◆ **Dataset entries**
▽
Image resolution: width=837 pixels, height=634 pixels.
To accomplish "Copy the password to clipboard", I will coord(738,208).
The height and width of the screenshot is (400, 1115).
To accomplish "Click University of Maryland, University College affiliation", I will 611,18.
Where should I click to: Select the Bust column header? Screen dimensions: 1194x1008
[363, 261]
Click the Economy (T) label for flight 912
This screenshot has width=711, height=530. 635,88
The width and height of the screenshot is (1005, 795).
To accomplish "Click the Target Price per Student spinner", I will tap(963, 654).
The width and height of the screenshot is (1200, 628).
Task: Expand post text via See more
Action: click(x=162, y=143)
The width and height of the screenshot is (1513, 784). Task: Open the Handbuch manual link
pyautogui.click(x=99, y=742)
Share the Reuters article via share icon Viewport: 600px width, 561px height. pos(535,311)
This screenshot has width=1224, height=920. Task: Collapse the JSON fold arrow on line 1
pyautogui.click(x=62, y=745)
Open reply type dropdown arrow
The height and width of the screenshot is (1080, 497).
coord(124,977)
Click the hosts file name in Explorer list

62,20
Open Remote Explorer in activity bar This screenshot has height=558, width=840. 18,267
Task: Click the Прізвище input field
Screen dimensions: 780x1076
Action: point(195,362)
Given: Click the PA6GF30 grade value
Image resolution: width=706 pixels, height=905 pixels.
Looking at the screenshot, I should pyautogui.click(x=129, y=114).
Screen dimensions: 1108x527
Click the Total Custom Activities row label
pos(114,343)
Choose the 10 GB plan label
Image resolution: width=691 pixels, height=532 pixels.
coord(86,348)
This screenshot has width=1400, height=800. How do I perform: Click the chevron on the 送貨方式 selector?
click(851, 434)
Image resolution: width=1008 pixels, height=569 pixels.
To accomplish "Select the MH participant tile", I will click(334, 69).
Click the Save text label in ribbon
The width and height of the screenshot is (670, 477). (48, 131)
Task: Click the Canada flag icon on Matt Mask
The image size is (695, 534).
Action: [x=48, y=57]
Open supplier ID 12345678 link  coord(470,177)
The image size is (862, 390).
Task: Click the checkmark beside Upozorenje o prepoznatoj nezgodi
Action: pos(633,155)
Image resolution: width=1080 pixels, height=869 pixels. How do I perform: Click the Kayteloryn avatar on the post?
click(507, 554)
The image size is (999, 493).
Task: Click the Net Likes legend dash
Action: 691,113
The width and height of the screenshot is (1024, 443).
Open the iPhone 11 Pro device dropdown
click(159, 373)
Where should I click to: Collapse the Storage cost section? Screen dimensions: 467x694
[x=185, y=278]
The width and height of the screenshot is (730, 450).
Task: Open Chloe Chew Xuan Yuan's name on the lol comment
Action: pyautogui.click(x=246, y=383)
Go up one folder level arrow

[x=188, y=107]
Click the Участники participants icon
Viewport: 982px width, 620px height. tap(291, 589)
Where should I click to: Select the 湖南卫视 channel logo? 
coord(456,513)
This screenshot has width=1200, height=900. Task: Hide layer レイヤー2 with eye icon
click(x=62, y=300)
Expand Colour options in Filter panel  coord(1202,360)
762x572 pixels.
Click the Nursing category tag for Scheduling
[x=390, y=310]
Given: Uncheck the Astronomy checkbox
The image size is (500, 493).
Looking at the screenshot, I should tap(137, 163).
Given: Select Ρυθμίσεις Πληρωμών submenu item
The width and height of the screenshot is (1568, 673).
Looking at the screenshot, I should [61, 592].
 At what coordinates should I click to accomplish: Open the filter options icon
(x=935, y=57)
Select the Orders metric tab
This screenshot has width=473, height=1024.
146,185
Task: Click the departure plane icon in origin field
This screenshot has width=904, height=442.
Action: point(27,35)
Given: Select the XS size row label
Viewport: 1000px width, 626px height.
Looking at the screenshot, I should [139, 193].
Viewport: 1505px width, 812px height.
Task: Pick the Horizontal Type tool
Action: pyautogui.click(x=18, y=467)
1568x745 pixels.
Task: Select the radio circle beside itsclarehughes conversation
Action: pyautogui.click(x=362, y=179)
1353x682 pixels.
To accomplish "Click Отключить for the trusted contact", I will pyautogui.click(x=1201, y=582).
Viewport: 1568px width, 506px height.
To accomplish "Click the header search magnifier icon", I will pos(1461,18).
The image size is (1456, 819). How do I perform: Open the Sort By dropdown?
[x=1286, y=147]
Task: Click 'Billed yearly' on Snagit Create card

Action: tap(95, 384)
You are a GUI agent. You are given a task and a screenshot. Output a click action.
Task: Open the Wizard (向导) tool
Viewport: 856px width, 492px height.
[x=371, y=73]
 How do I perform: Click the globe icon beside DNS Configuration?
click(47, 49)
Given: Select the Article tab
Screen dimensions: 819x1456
△
◆ **Work to complete**
Reproduce, line for line, the material, starting at its first line, and end once the line holding "The width and height of the screenshot is (1005, 795)." has been output.

◆ **Task answer**
Image resolution: width=837 pixels, height=634 pixels.
To accomplish "Copy the password to clipboard", I will coord(738,208).
The height and width of the screenshot is (400, 1115).
To accomplish "Click University of Maryland, University College affiliation", I will 611,18.
Where should I click to: Select the Bust column header? Screen dimensions: 1194x1008
[363, 261]
Click the Economy (T) label for flight 912
This screenshot has width=711, height=530. 635,88
The width and height of the screenshot is (1005, 795).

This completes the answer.